Pour infirmer l’idée que les grévistes ne s’attaqueraient qu’aux faibles, et qui plus est du même bord politique, les intermittents nantais ont décidé d’empêcher la tenue de la Nuit du muscadet le 4 juillet - "une fête des gros sous, de vente de pinard, à Mouzillon, municipalité UMP, bien raffariniste", dit en AG un intervenant.

APPEL DU MAIRE DE CARHAIX

Dans le collimateur des grévistes, les concerts de Johnny Hallyday prévus les 9 et 10 juillet au stade de la Beaujoire, mais aussi les Francofolies de La Rochelle et les Vieilles Charrues de Carhaix (Finistère). Dans une tribune au quotidien Ouest Francedu 7 juillet, Christian Troadec, maire de Carhaix, a appelé à un rassemblement devant la préfecture de Quimper, mardi 8 juillet à 15 heures, pour défendre la tenue de la 12e édition du festival qu’il a fondé en 1992.

"Nous ferons ce festival", promet Christian Troadec. "Sur le fond, je suis d’accord avec le mouvement des intermittents(...), dit-il. Mais sur la forme, la CGT du spectacle de Bretagne se trompe de cible en demandant le blocage et l’annulation du festival des Vieilles Charrues. J’avoue que je ne comprends pas ce mot d’ordre". "Nous ne sommes ni le Medef, ni le gouvernement", ajoute Christian Troadec.

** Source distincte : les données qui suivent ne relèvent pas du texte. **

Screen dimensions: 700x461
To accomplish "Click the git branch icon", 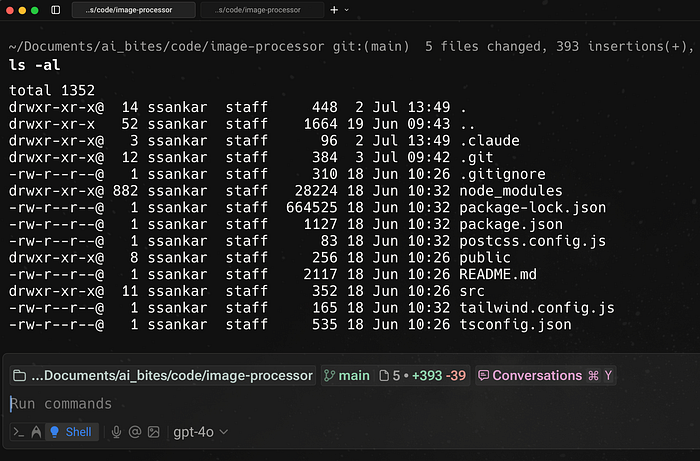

Avec un budget de 2,6 millions d’euros, les Francofolies sont soutenues par la région Poitou-Charentes, et là beaucoup tiennent leur directeur, Jean-Louis Foulquier, pour un proche du premier ministre, Jean-Pierre Raffarin. Des autocars devaient partir lundi matin de Nantes, de Bretagne, de Poitiers, du Limousin et d’Aquitaine pour bloquer le montage des scènes, après un préavis de grève déposé par la CGT à partir du 6 juillet. L’équipe des Francofolies jure que si le festival est bloqué, ce sera le dernier.

Pour Johnny Hallyday, la partie paraît plus serrée. "C’est une question militaire", précisait un jeune intermittent. Les troupes sont maigres face aux semi-remorques de la tournée des stades et aux appuis politiques de l’entourage de la star. "Ce qui est sûr,dit Pierre Roba, comédien et responsable de l’association Action Ouest, c’est que, hormis les grosses machines, les conditions de diffusion du spectacle vivant n’ont cessé de se dégrader." Et de rappeler qu’en 1983, "lors du démantèlement de la Maison de la culture par la municipalité de droite, les Nantais étaient descendus dans la rue".